Categoria(s) do post: Dicas de produtividade

Esse assunto tem estado presente na minha vida porque eu tirei férias recentemente e tenho lidado com e-mails e mensagens de uma maneira que considero saudável. Vim trazer as minhas percepções atuais sobre o assunto para você, então.


Minha visão sobre “ver e-mails e mensagens” é a seguinte:

Não acho que devemos ficar reféns do celular, especialmente. Há muitos anos eu desliguei as notificações de novas mensagens e só torno a ligá-las quando estou viajando e meu marido pode querer me avisar de algo mais urgente. Mesmo a chamada de telefonemas eu deixo no silencioso. Retorno as ligações. Geralmente não posso atender, porque estou trabalhando em questões diversas e com concentração, ou estou em sala de aula.

Eu leio as minhas mensagens e respondo as mais urgentes nos intervalos entre as atividades e entre os compromissos do meu dia. Deixo para responder ao final da tarde as que não são tão urgentes e, muitas vezes, não consigo responder todas. E, para mim, tá tudo bem.

O que acontece é que eu percebi que o grau de “urgências” das pessoas com as mensagens aumentou muito de uns tempos para cá. Todo mundo quer ser respondido o quanto antes. Todo mundo quer interagir por mensagem. Ninguém quer esperar mais nada. Isso tem um potencial enlouquecedor, que eu me recuso a aceitar, porque sei que preciso cuidar do meu tempo de vida.

Sabe, eu posso morrer hoje. E, quando eu morrer, eu não quero ter tido um dia sobrecarregado, estressado e perdido respondendo mensagens. Eu quero ter tido um dia tranquilo e feliz, em que sei que dediquei tempo às coisas que realmente importavam.

Com essa perspectiva, eu não trato com pressa as minhas mensagens. Isso é comprar briga, eu sei. É deixar de responder rápido até cliente, eu sei. Não se trata de falta de cuidado ou de qualidade, mas de desacelerar. E isso é parte do meu processo educacional, do que eu ensino nos meus cursos e serviços prestados. Eu não posso ensinar uma coisa e fazer outra.

Para mim, um hábito saudável é esvaziar as caixas de mensagens diariamente, até aos finais de semana, para que não se acumulem. “Esvaziar” as caixas de mensagens não significa resolver tudo o que surgiu ali, mas dar uma destinação correta a cada uma delas – isso significa delegar muita coisa também. Ou concluir que não dá pra fazer tudo (se não puder delegar).

Não vejo problema em responder mensagens quando estou de folga ou aos finais de semana, se isso for uma escolha espontânea e não uma obrigação. O problema, para mim, é quando você precisa roubar os seus momentos de lazer porque não está dando conta de fazer no horário que gostaria de ter feito. Aí sim precisa parar e analisar com calma as atividades e verificar aquelas que não vai dar pra manter.

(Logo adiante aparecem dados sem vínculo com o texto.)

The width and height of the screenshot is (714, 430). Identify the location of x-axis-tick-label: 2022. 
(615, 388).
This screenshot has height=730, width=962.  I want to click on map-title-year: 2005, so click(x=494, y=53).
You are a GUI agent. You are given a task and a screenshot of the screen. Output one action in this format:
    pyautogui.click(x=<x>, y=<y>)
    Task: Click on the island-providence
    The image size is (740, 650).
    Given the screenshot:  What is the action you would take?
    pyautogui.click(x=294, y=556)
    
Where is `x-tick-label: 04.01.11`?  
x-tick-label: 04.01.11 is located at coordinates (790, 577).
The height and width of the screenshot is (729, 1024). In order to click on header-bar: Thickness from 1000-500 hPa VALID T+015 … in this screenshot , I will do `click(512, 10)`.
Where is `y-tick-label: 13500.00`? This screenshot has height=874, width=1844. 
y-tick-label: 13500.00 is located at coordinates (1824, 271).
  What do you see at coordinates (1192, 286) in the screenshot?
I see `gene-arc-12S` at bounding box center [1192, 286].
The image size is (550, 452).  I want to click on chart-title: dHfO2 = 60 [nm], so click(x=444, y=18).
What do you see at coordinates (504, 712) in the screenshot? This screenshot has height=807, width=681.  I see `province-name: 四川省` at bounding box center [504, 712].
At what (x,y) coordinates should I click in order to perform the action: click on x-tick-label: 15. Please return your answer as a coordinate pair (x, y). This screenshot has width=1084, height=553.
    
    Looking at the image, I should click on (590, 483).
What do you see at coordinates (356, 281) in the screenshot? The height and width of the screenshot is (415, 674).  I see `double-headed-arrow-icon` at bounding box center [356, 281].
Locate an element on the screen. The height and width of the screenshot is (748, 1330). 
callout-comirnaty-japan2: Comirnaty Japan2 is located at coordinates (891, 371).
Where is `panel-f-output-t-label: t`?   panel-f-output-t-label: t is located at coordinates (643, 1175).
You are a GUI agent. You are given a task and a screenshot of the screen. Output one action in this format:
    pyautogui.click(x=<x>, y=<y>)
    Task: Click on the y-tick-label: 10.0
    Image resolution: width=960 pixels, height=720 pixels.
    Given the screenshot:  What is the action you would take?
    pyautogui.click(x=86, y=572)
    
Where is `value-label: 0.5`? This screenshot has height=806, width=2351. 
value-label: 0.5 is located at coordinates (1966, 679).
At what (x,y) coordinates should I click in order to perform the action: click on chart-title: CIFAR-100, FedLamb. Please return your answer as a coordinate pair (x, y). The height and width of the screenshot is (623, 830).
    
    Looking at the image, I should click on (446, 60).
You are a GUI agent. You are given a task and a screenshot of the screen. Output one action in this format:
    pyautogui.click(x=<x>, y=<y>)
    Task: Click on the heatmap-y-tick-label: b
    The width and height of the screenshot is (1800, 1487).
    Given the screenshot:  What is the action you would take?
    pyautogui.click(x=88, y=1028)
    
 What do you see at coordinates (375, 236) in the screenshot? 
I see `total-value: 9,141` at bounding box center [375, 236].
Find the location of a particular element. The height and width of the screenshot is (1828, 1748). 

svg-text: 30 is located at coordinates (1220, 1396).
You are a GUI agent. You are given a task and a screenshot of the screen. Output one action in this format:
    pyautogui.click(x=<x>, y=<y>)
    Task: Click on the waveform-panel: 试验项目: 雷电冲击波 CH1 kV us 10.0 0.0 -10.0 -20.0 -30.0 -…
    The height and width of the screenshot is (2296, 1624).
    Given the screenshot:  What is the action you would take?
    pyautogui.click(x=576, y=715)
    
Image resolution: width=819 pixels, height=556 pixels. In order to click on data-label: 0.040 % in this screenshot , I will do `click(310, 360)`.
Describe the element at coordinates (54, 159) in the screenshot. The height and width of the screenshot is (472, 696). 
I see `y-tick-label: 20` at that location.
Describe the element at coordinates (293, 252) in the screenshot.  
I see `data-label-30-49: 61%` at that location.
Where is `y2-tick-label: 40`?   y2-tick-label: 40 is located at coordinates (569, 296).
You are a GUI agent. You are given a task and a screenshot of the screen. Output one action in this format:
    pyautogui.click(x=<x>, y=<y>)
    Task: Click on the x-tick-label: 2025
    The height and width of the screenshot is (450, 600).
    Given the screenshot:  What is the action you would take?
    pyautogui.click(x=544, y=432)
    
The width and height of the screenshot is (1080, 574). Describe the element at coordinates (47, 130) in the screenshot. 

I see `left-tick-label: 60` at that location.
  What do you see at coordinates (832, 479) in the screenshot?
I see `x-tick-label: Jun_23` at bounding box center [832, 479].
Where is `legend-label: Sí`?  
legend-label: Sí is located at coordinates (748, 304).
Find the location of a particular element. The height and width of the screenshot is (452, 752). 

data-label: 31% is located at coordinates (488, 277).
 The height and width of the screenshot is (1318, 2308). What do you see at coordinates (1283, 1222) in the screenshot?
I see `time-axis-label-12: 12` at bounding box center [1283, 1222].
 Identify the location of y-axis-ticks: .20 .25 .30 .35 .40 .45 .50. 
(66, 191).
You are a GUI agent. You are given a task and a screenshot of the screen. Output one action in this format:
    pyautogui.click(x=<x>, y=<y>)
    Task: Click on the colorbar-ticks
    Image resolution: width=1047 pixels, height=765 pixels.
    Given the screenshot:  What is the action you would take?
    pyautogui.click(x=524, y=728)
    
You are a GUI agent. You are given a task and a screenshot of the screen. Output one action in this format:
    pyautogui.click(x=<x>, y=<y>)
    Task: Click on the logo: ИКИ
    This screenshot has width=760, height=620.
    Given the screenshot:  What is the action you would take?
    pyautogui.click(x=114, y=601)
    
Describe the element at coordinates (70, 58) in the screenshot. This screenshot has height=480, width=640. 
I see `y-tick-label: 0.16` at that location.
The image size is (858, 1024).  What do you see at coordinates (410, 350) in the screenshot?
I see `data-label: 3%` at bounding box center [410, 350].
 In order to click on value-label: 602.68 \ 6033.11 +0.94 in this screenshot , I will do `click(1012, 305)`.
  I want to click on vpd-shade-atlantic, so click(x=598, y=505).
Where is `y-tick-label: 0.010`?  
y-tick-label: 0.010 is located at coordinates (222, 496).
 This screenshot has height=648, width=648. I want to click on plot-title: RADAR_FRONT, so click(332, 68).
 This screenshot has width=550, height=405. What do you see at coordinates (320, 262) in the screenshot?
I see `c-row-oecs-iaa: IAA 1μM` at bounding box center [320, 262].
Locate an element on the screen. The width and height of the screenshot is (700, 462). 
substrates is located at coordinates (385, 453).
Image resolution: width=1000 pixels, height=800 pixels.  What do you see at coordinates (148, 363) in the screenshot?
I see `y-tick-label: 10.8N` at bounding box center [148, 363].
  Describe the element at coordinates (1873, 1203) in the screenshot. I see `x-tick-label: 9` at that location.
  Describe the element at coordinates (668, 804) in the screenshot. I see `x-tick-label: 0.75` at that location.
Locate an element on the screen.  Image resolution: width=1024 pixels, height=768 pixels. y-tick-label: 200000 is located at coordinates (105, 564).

Não dá pra gente fazer tudo. O primeiro passo é aceitar que sempre haverá mais coisas para fazer e mais mensagens para responder que tempo hábil para tal. E aí se olhar de maneira mais compassiva, porque até a nossa feição fica mais embrutecida enquanto estamos respondendo mensagens e e-mails.

Um recurso que gosto de usar de vez em quando é inserir uma mensagem automática de férias mesmo quando não estou de férias. Se eu estiver viajando a trabalho, ou indisponível, trabalhando em eventos ou em sala de aula, eu coloco essa mensagem automática e aviso a pessoa que me contatou de que não vou conseguir responder rapidamente. Isso pelo menos dá um retorno para ela. O que eu costumo ignorar é o famoso “você viu meu e-mail abaixo?” ou “te enviei um e-mail” via What’s App. Não caio na pressa das outras pessoas.

Tudo se resume ao ritmo de cada um. O mundo está insano, mas eu não quero perder a minha sanidade. Desculpe, mundo, mas eu estou em outra vibração.